The cyber kill chain also assists the international cybersecurity community. Lockheed's eight-stage model provides a common framework for describing and documenting emerging attacks. Security experts can correlate indicators of attack with threat intelligence, enabling them to counter specific threats.

Note: The Lockheed cyber kill chain model first appeared in 2011. While the linear progression model fits many conventional attack playbooks, it may not effectively capture faster-burning or automated attacks. Companies should combine the kill chain framework with MITRE ATT&CK to cover critical threat types.
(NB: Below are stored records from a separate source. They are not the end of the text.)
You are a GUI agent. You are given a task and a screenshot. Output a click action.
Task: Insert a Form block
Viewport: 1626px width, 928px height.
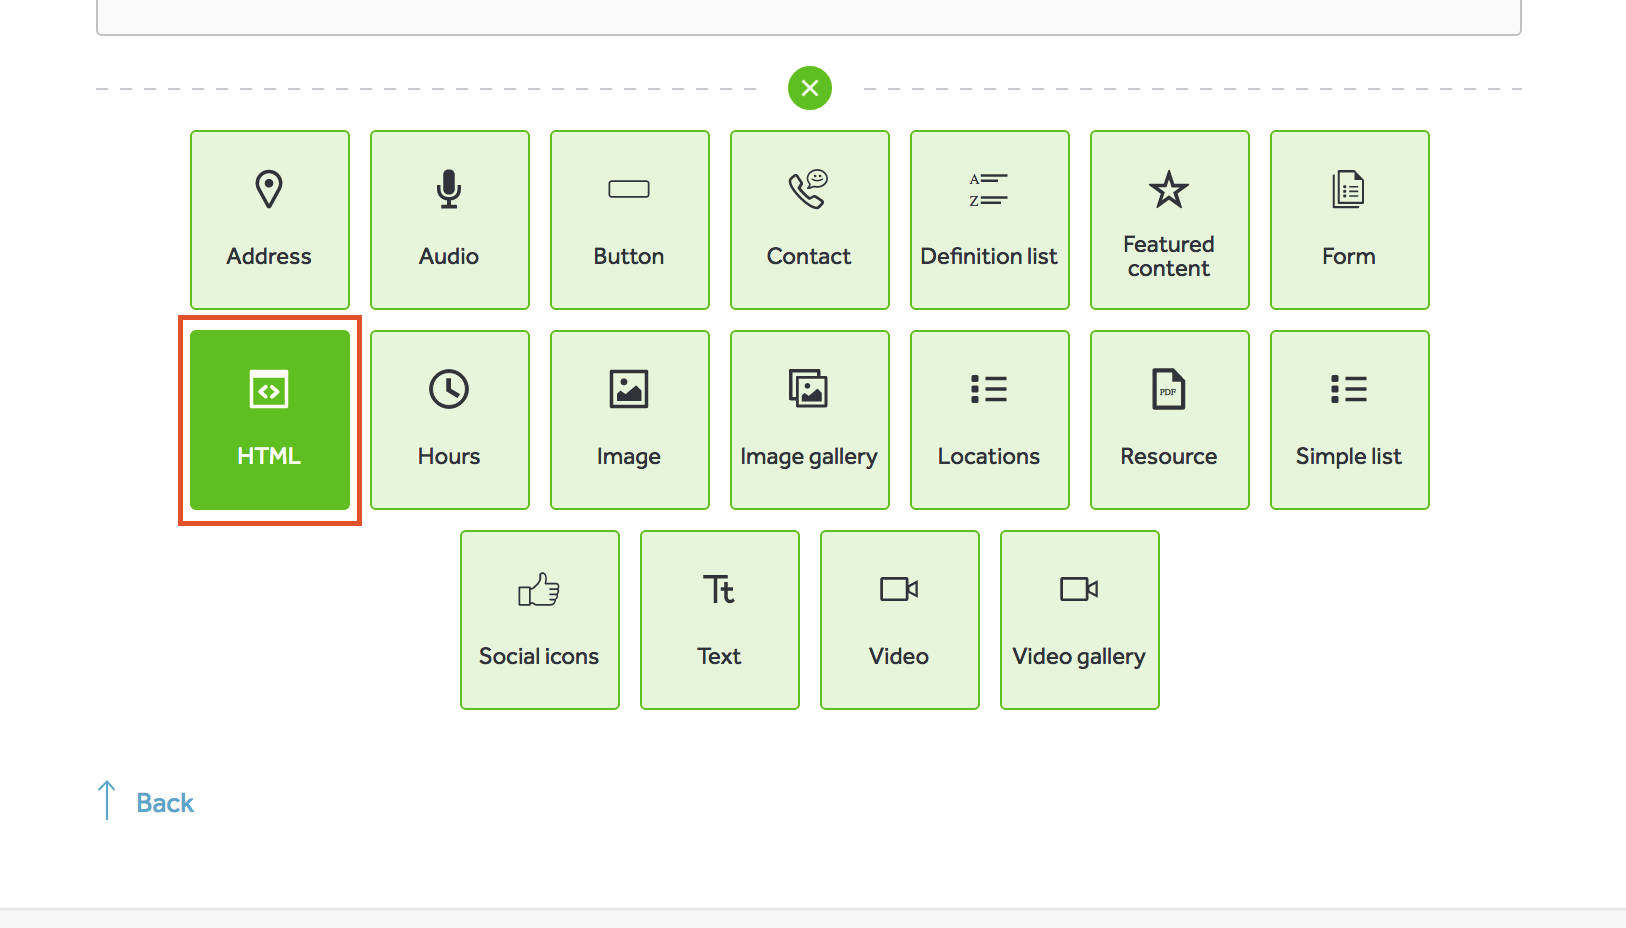[1350, 220]
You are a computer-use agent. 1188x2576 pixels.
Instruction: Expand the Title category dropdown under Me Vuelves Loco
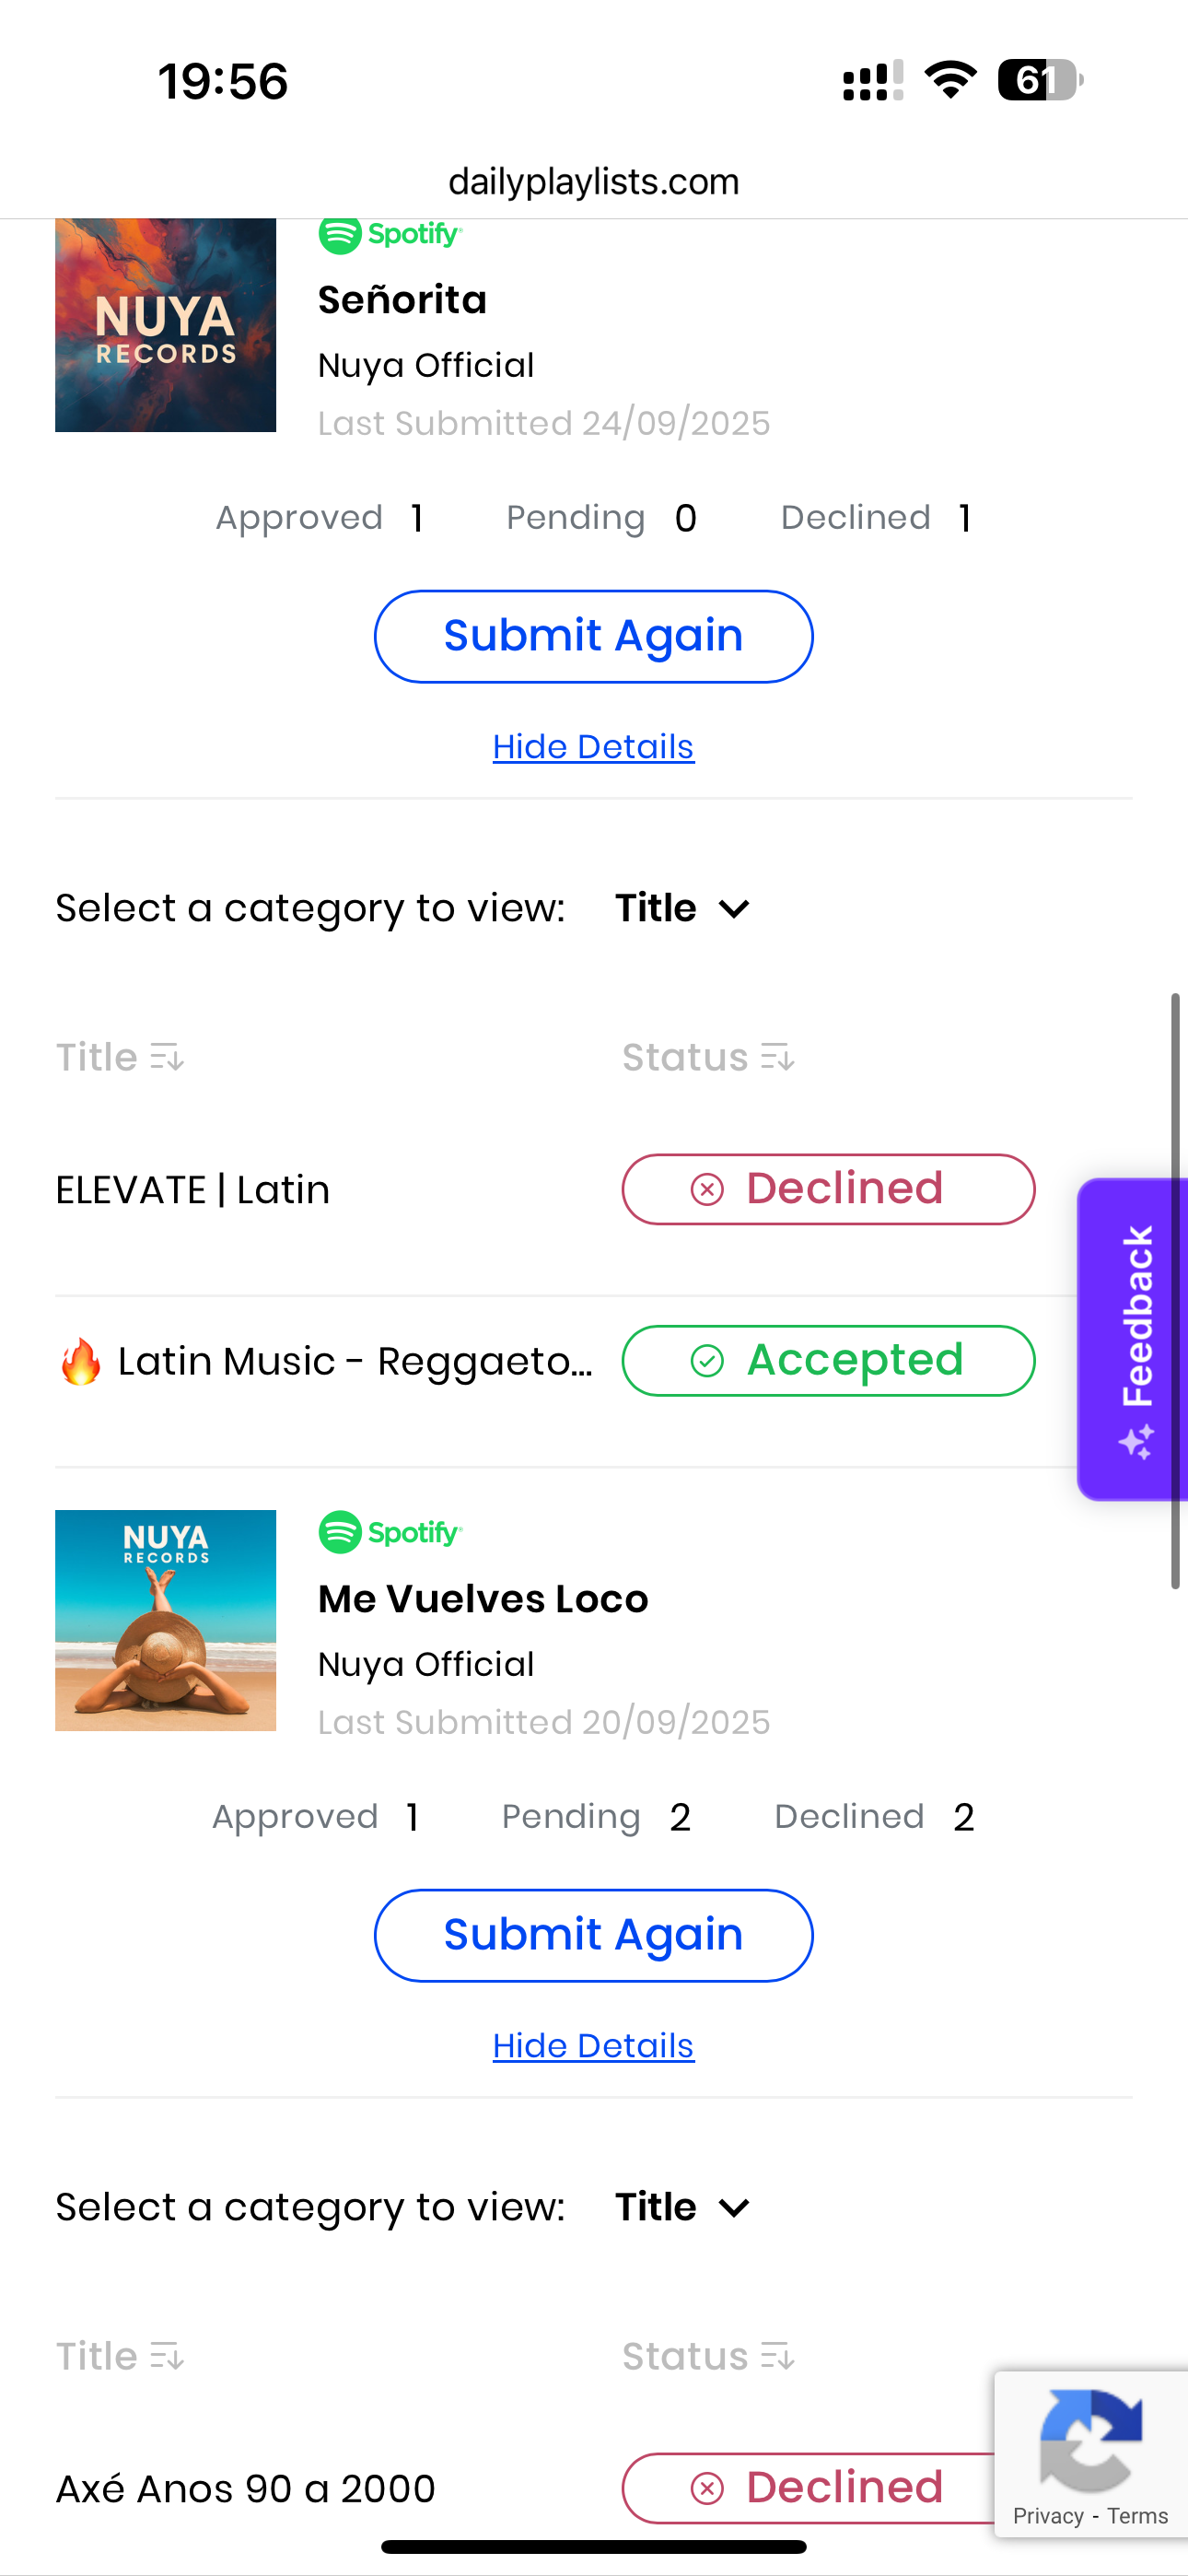click(683, 2207)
How to implement the cyber kill chain

The cyber kill chain provides a valuable description of cyber-attacks, but how can the framework reinforce security measures and prevent cyber-attacks? Here are some brief best practices to leverage the kill chain in your security operations.
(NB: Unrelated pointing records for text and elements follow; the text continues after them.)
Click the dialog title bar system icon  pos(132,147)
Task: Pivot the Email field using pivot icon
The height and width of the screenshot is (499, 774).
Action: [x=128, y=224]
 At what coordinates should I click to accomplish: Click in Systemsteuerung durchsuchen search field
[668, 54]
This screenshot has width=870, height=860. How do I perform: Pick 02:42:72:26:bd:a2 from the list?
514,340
• Use each kill chain stage to assess your security: For example, does network segmentation block lateral movement and intelligence gathering (reconnaissance)? Do your EDR tools block malware installation or insecure endpoints (the installation and exploitation stages)?
• Fix security vulnerabilities at each kill chain stage: Use the outcome of the kill chain assessment to mitigate security gaps. For instance, applying patch management to reduce exploit risks or implementing email filtering to block phishing attacks.
• Block attacks before the exploitation phase: Stage 4 (exploitation) is a critical cybersecurity threshold. Try to block attacks before they reach that stage. Focus on anti-phishing measures, endpoint security, and detecting compromised user credentials.
• Workshop command and control disruption: Stage 6 (control) is a critical opportunity to disrupt attacks and limit damage. Implement plans to detect C&C agents and sever the connection with the attack servers. Use tools like egress filtering to sanitize outbound traffic until the connection is broken.
• Combine kill chain analysis with MITRE ATT&CK: The cyber kill chain helps you identify how attacks progress. MITRE ATT&CK provides in-depth guidance about how to mitigate threats at different kill chain stages. Using both frameworks together provides a more robust security solution.
• Integrate the kill chain into security training: The cyber kill chain is a great tool for simulating cyber-attacks. Use the model to test perimeter security, access controls, and cloud security measures. Similarly, use the chain as a template for incident response processes.

Model real-world attacks with the cyber kill chain

The cyber kill chain model provides an invaluable guide to cyber-attacks, outlining eight stages from reconnaissance to monetization. The kill chain helps security teams understand critical risks, model attacks, and identify threats before attackers steal sensitive data or damage network infrastructure.